» **Twoje zadanie**
Na jakiej uczelni Małgorzata Rozenek ukończyła prawo według tekstu o wykształceniu gwiazd? Proszę podać jej nazwę.

» **Fragment dokumentu**
------------
Nie wszystkie gwiazdy wiązały swoją przyszłość ze sceną czy telewizją. Bywa, że niektóre z nich popularność zdobyły przez przypadek. Nim praca w show-biznesie stała się dla nich głównym źródłem utrzymania, widzieli się w innych zawodach. Zobaczcie, jakie wykształcenie mają gwiazdy i celebryci polskiego show-biznesu.
Małgorzata Rozenek
"Perfekcyjna" ukończyła prawo na Uniwersytecie Warszawskim i otworzyła nawet przewód doktorski. Ostatecznie nie złożyła jednak dysertacji.
Właśnie oddawałam doktorat z prawa i zastanawiałam się, czy przygotowywać się do habilitacji, czy iść do kancelarii. Uznałam, że przydadzą mi się dwa tygodnie przerwy na podjęcie decyzji i wówczas zadzwoniono do mnie z TVN z propozycją. Ucieszyłam się i pomyślałam, że ten program wypełni mi pewnie dwa dni w tygodniu. Reszta się nie zmieni, będę zajmować się domem, dziećmi. Szybko okazało się, jak bardzo się pomyliłam. Znajomi śmieją się, że tyle energii włożyłam w karierę naukową, a skończyłam w telewizji - mówiła kilka lat temu w "Gali".
------------
» **Zapisy danych**
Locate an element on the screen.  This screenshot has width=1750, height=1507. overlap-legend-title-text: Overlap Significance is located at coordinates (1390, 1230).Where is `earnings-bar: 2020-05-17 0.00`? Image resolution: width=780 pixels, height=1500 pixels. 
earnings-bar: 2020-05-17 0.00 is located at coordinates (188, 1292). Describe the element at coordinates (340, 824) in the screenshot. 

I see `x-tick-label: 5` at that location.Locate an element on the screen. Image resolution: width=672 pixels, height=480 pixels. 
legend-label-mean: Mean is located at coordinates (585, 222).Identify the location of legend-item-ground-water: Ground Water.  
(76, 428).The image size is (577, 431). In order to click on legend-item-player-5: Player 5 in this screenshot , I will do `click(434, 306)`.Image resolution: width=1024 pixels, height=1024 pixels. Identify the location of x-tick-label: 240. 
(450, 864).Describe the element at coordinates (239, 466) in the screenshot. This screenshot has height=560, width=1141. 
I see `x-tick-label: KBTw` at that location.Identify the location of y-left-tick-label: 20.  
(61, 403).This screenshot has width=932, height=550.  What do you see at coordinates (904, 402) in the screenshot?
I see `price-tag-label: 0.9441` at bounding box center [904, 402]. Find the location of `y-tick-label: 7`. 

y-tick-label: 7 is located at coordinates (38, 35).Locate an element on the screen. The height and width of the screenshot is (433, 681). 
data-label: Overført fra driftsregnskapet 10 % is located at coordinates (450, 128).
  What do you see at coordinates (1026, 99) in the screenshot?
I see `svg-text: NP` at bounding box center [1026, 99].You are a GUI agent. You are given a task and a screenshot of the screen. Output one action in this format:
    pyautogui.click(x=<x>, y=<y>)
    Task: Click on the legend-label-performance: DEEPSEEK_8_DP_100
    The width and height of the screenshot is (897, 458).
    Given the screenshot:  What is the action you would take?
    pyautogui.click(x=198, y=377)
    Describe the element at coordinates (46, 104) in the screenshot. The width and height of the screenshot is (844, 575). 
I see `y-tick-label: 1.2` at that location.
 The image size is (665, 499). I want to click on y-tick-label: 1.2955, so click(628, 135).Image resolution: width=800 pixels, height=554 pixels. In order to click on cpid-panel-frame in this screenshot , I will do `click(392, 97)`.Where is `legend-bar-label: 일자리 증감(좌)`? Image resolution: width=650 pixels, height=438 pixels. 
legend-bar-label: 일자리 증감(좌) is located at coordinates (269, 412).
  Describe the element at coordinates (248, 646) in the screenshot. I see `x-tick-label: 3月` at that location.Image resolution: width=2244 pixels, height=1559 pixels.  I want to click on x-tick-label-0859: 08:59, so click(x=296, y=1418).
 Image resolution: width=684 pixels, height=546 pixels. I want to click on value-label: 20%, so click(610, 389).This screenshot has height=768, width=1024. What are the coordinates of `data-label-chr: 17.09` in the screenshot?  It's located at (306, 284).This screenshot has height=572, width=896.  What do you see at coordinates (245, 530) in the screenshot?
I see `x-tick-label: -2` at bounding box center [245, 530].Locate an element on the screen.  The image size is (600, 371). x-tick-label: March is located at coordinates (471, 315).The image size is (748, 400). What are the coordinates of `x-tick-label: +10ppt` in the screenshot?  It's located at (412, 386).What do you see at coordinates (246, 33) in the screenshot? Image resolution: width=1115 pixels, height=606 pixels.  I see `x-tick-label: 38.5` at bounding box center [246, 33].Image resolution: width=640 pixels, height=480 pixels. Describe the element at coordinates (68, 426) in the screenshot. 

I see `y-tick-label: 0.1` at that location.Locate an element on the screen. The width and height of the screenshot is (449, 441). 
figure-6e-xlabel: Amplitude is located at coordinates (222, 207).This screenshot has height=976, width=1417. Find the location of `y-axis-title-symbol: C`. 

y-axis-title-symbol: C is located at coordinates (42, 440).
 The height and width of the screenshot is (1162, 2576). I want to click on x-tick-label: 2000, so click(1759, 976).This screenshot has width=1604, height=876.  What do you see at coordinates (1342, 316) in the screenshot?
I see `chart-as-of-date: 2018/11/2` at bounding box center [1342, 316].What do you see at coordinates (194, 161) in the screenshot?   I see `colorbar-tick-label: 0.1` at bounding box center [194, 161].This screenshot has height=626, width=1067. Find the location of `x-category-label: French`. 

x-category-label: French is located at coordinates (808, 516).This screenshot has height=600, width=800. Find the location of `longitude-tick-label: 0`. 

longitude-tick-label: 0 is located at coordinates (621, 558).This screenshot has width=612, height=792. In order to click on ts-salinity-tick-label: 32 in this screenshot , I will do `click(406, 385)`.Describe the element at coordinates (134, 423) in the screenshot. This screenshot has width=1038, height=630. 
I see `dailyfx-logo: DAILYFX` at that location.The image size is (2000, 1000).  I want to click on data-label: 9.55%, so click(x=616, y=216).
------------
» **Miejsce na odpowiedź**
Na Uniwersytecie Warszawskim.